=== Objetivos ===
(a) Responda a cada pergunta com base no texto sobre a saída de Arménio Carlos da CGTP.
(i) Durante quantos anos Arménio Carlos esteve na liderança da CGTP?
(ii) Que momento ele aponta como um dos mais altos desses anos?
(iii) Com que palavra Carlos Silva descreve o seu estado em relação ao Executivo de António Costa e ao PS?
(b) Prossiga o texto sobre a saída de Arménio Carlos da CGTP a partir do ponto em que termina.

=== Documento de origem ===
▽
“Somos alheios a esses foguetórios de gabinete”, diz Arménio Carlos sobre polémica na UGT

Leva o confronto com a Troika como momento alto dos seus anos na liderança da CGTP e a certeza de que ficaram muitas lutas por vencer. Uma delas é a precariedade, esse "vírus que corrói" a sociedade.

Depois de oito anos na liderança da Confederação Geral dos Trabalhadores Portugueses (CGTP), Arménio Carlos está de saída. Em entrevista ao ECO, diz que leva como um dos momentos mais altos desses anos o confronto com a Troika e reconhece que ainda há muitas reivindicações pelas quais lutar. “A precariedade é um vírus“, exemplifica, referindo também a caducidade da contratação coletiva como batalha à espera de um final mais feliz.

No momento em que se despede desse lugar de destaque no sindicalismo nacional, o líder da outra central portuguesa, Carlos Silva, anunciou também a sua saída, confessando-se “amargurado” com o Executivo de António Costa e com o PS. Mas sobre essa polémica, o ainda secretário-geral da CGTP poucos pontos adianta, fazendo questão de atirar apenas que é “completamente alheio a esses foguetórios de gabinete”.

Está de saída da CGTP, o que é que leva como sua maior vitória?
△
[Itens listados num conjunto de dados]
▽
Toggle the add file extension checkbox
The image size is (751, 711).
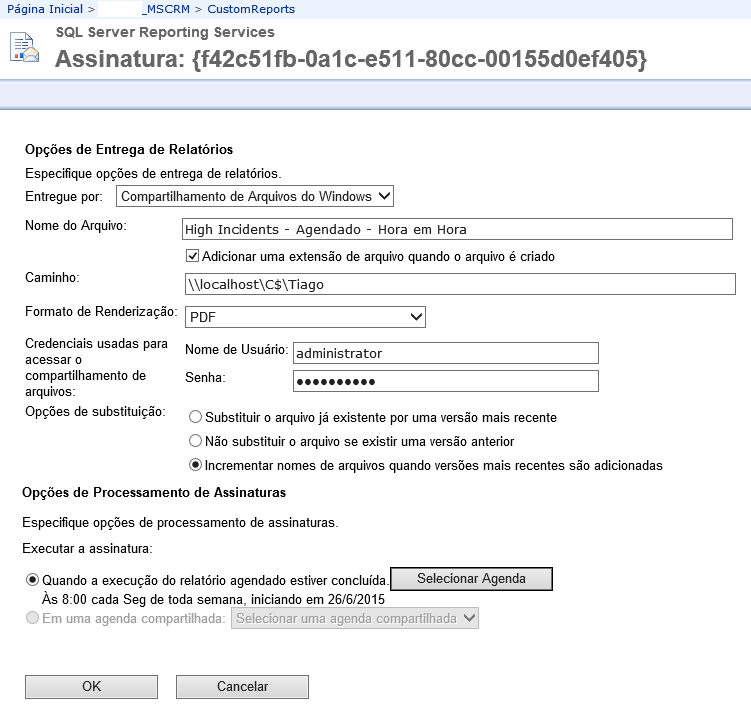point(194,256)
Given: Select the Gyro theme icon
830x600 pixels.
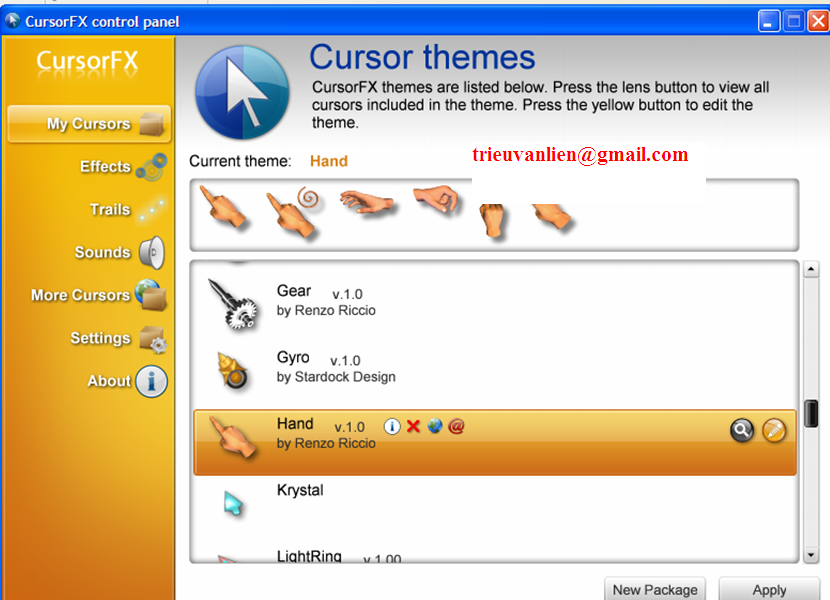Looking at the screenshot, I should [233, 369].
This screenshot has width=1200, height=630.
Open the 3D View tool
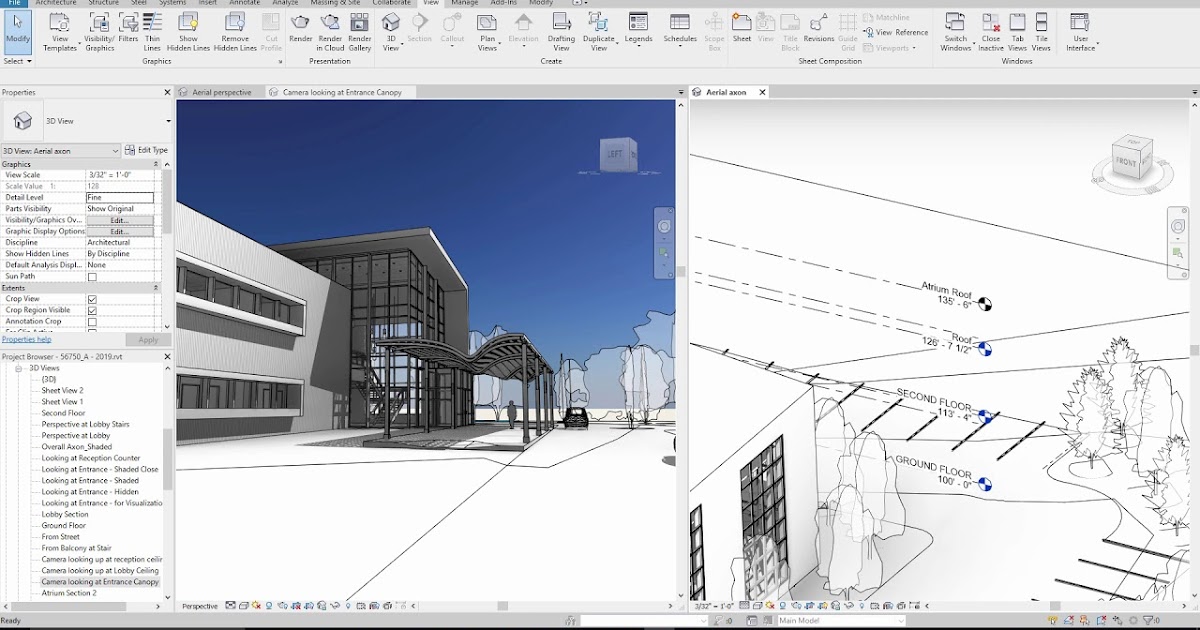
△
=== Resultados por tarefa ===
(a)
(i) Oito anos.
(ii) O confronto com a Troika.
(iii) "Amargurado".

(b)
As vitórias não são pessoais. As vitórias são coletivas. Não há um único homem ou mulher que, por si só, consiga resolver os problemas dos trabalhadores. Do ponto de vista da CGTP, há alguns momentos altos daquilo que foi a luta e os resultados dessa luta. Um dos momentos mais altos foi precisamente o confronto com a Troika e com o Governo do PSD-CDS. Acabámos por tornar possível aquilo que parecia impossível: A perda da maioria absoluta pelo PSD-CDS e a substituição do Governo, num quadro em que, se ficassem os mesmos mais quatro anos, o que estava em marcha era o aprofundamento da ofensiva contra os trabalhadores.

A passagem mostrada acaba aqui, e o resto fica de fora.